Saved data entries
• • • • •

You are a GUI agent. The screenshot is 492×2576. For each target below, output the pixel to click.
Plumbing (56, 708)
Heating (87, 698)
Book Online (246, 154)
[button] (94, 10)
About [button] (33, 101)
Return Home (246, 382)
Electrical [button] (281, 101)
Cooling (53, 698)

• • • • •

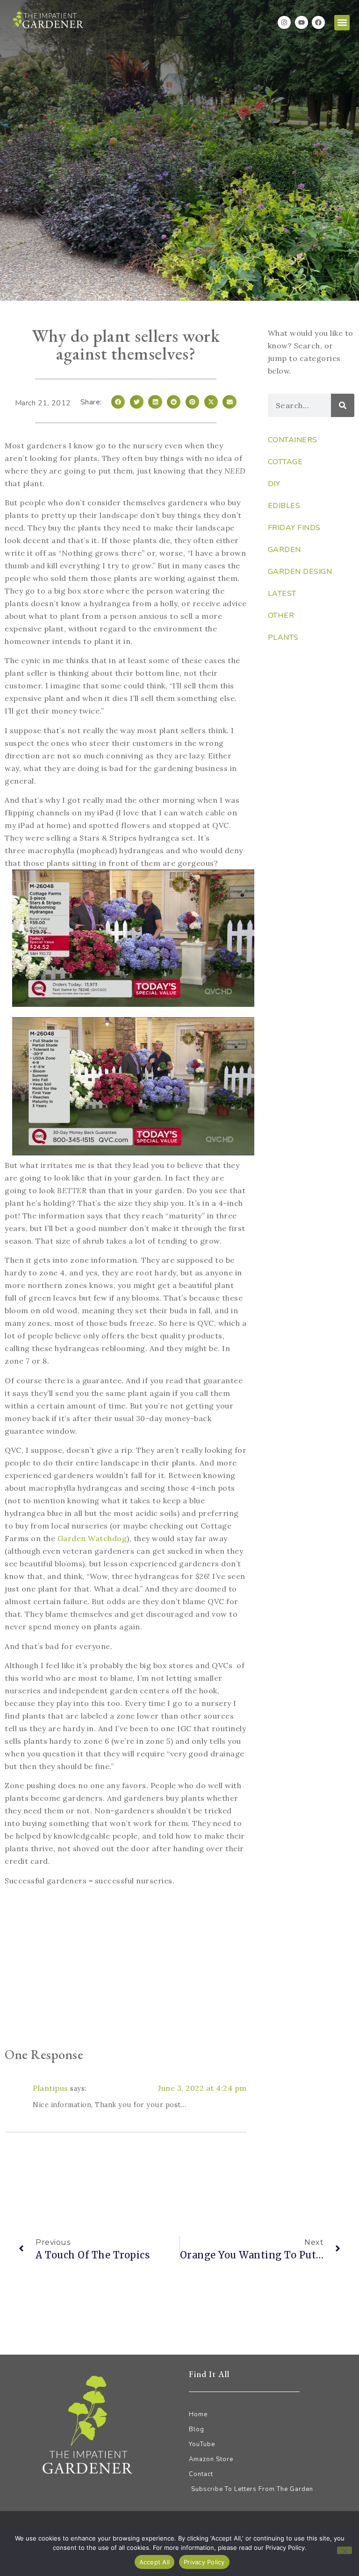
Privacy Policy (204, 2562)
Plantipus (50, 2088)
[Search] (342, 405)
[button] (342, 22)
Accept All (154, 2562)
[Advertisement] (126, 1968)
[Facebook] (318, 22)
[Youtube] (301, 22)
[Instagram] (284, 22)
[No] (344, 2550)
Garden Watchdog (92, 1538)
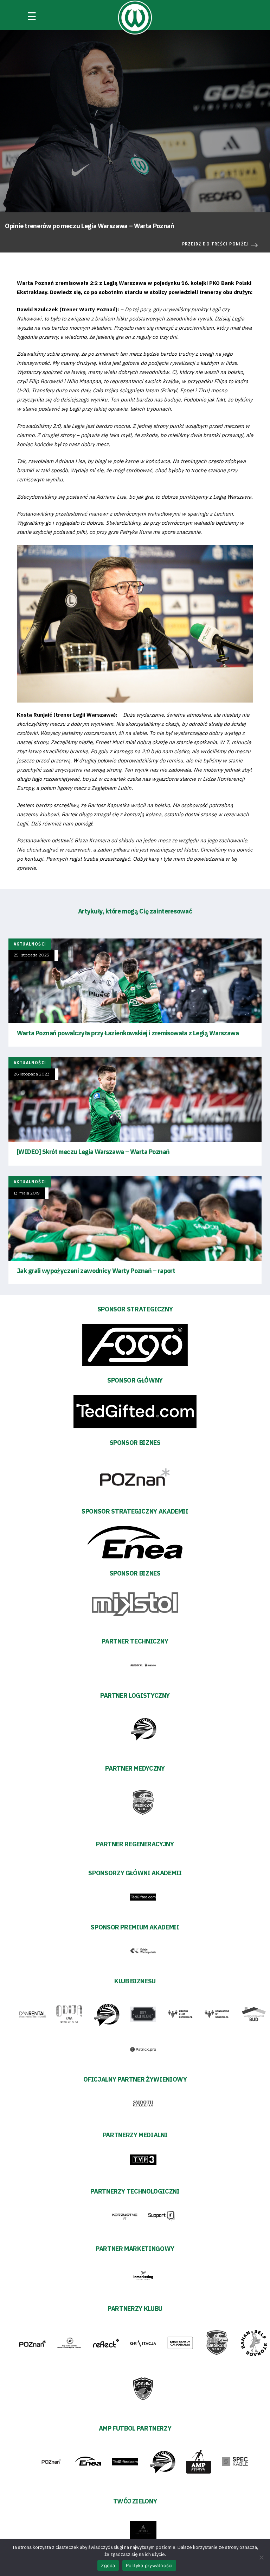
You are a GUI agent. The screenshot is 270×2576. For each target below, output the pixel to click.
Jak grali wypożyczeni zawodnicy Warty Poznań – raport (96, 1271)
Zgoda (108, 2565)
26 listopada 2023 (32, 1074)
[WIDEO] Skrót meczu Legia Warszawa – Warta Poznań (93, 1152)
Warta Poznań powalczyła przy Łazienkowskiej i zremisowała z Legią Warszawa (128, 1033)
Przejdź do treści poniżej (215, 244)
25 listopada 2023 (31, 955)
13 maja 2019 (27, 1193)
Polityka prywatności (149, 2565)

• • • • •

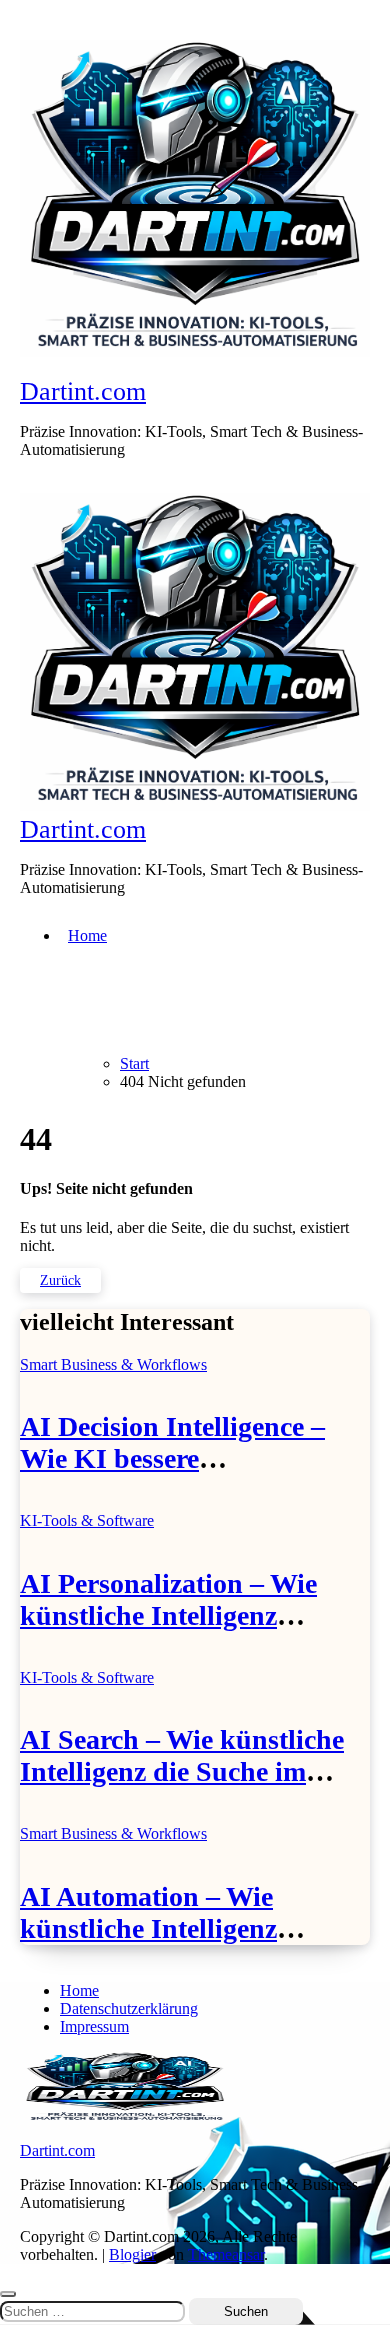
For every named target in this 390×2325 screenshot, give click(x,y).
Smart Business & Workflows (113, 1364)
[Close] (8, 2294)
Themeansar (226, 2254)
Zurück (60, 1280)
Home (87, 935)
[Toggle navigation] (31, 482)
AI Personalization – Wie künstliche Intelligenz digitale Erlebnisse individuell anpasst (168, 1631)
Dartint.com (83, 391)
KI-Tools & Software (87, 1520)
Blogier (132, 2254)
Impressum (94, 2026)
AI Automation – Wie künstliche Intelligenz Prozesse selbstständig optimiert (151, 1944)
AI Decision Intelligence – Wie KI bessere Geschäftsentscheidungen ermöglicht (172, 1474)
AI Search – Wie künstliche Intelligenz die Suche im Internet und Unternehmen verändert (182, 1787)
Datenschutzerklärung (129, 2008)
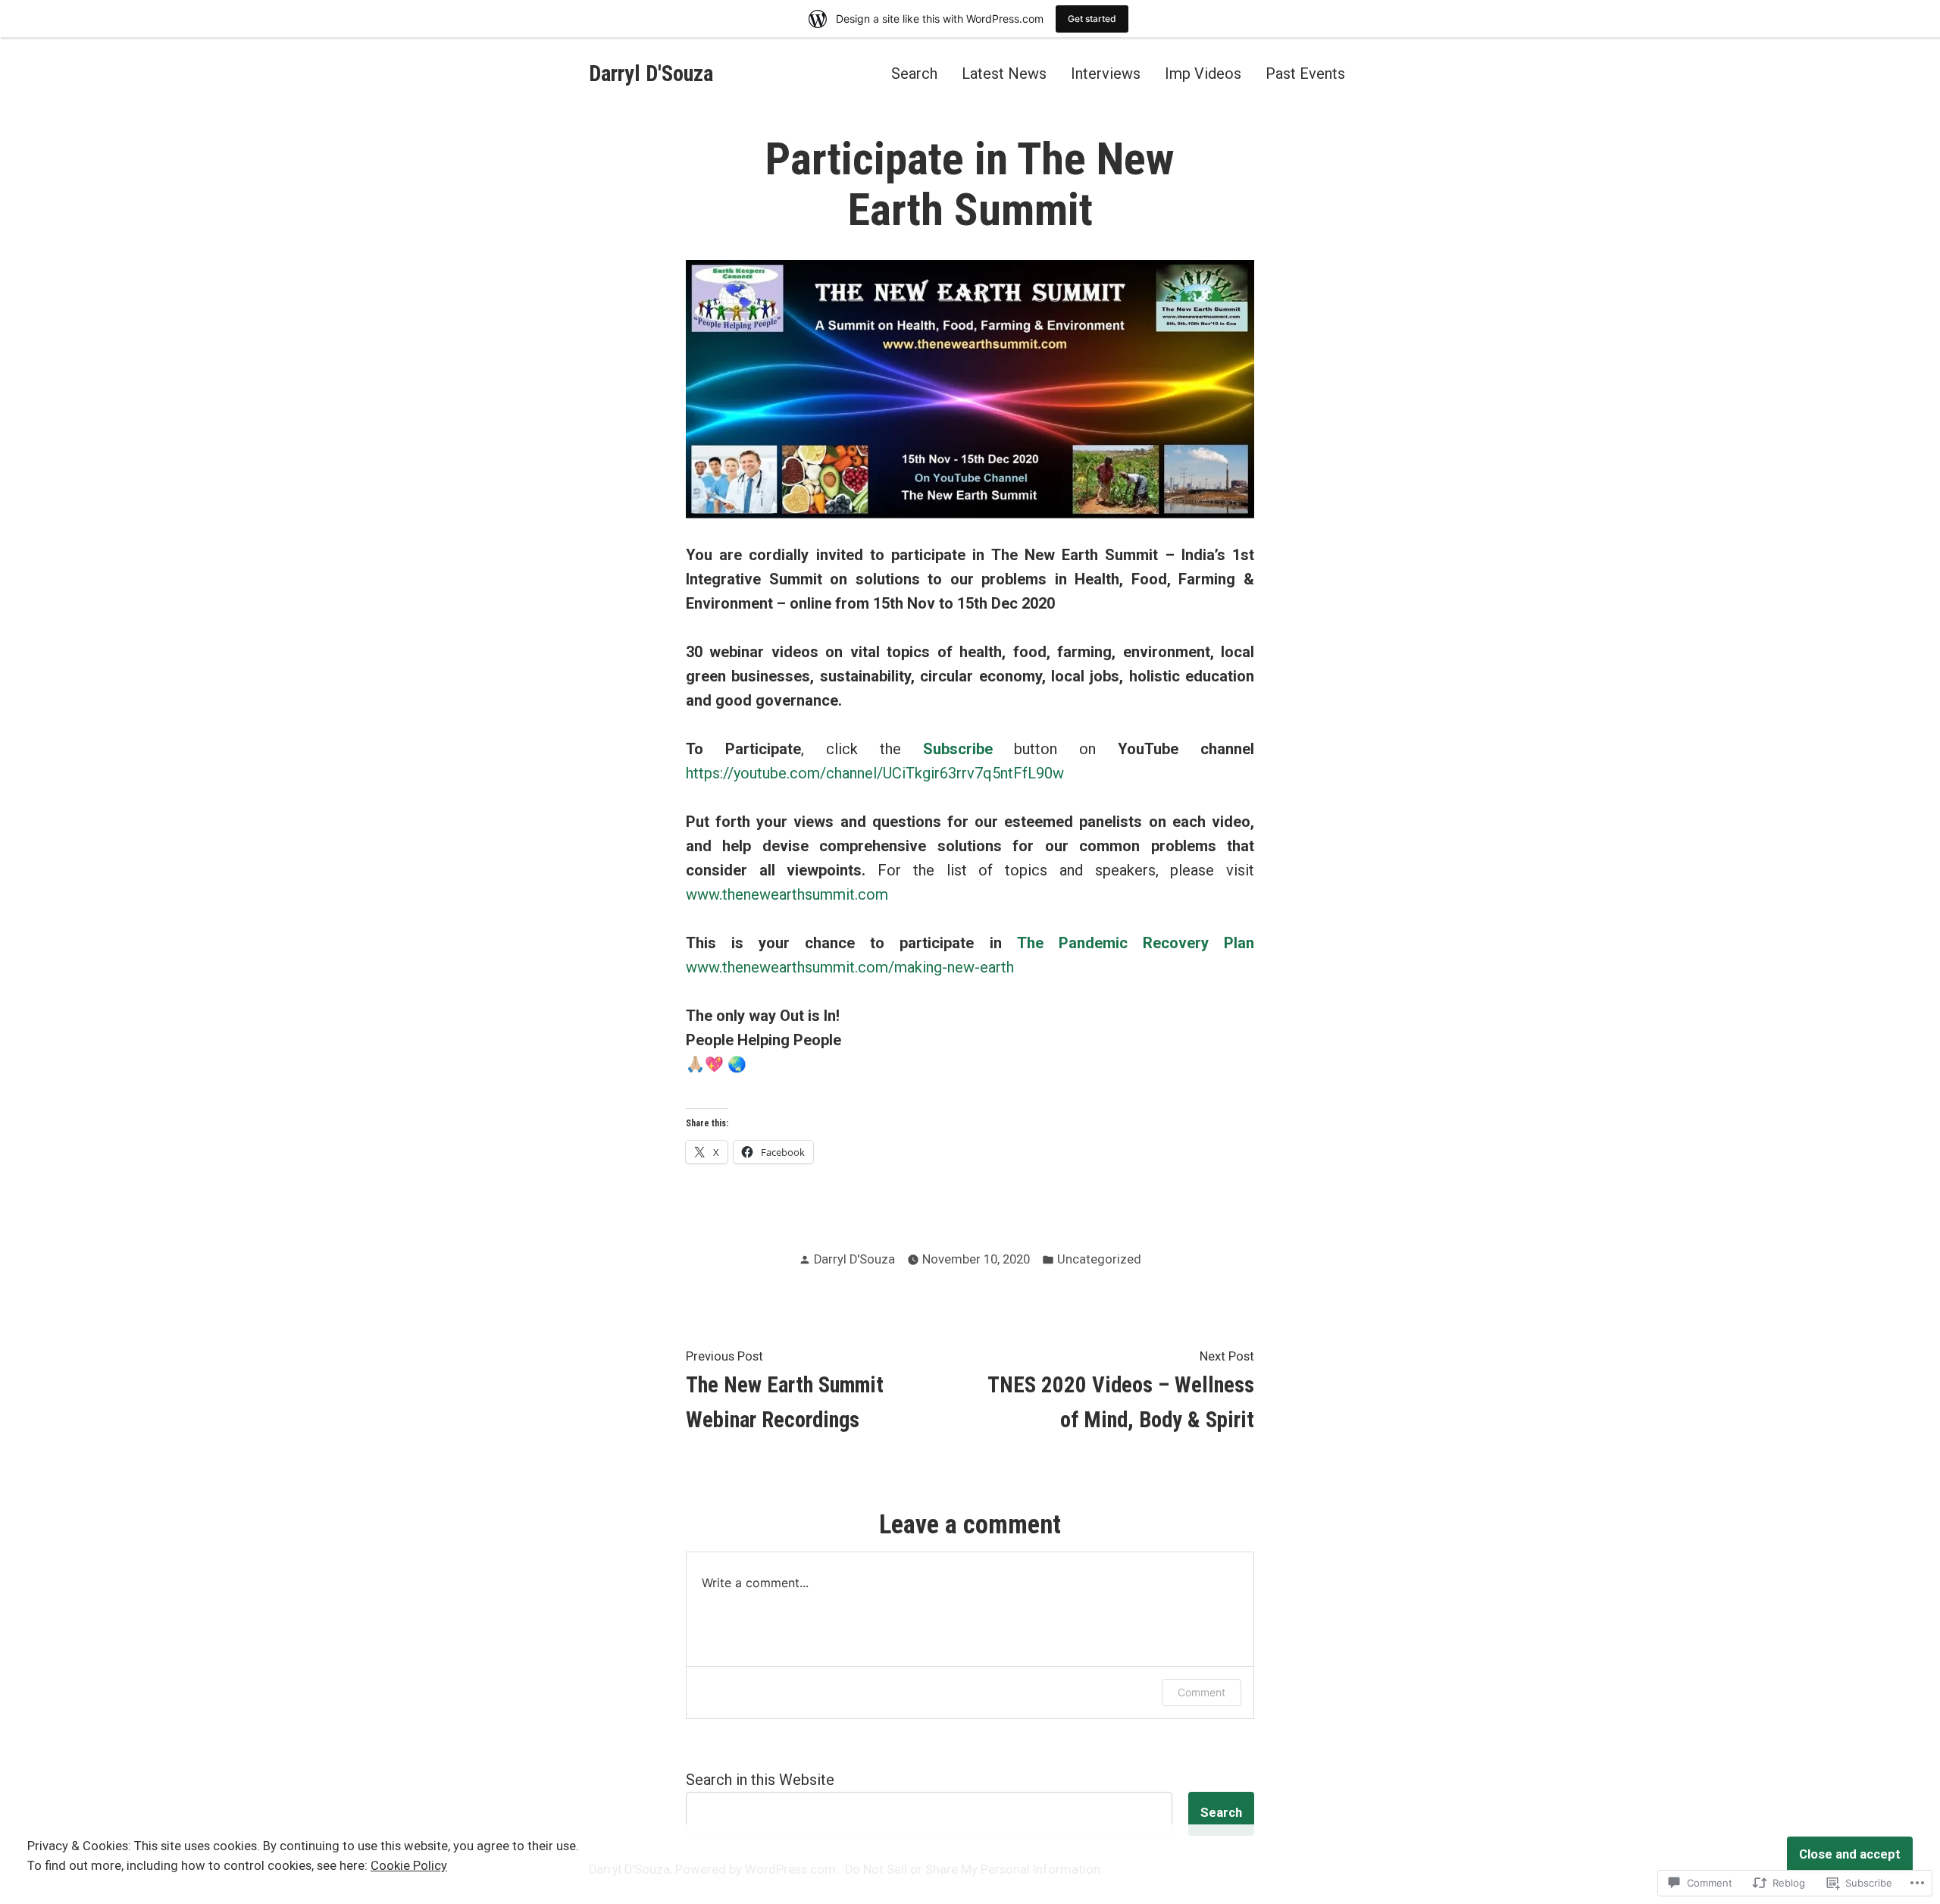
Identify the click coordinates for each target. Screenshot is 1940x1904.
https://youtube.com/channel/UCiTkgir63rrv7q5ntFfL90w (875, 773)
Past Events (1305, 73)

• • • • •

#### Activity:
Print from the line containing "Garden Watchdog (92, 1538)" through the line containing "[WIDEO] Skrót meczu" in the data above, exactly as the lines stand, and omit every picture.

#### Solution to the problem:
Garden Watchdog (92, 1538)
You are a GUI agent. The screenshot is 270×2576. For each target below, output the pixel to click.
Jak grali wypożyczeni zawodnicy Warty Poznań – raport (96, 1271)
Zgoda (108, 2565)
26 listopada 2023 (32, 1074)
[WIDEO] Skrót meczu Legia Warszawa – Warta Poznań (93, 1152)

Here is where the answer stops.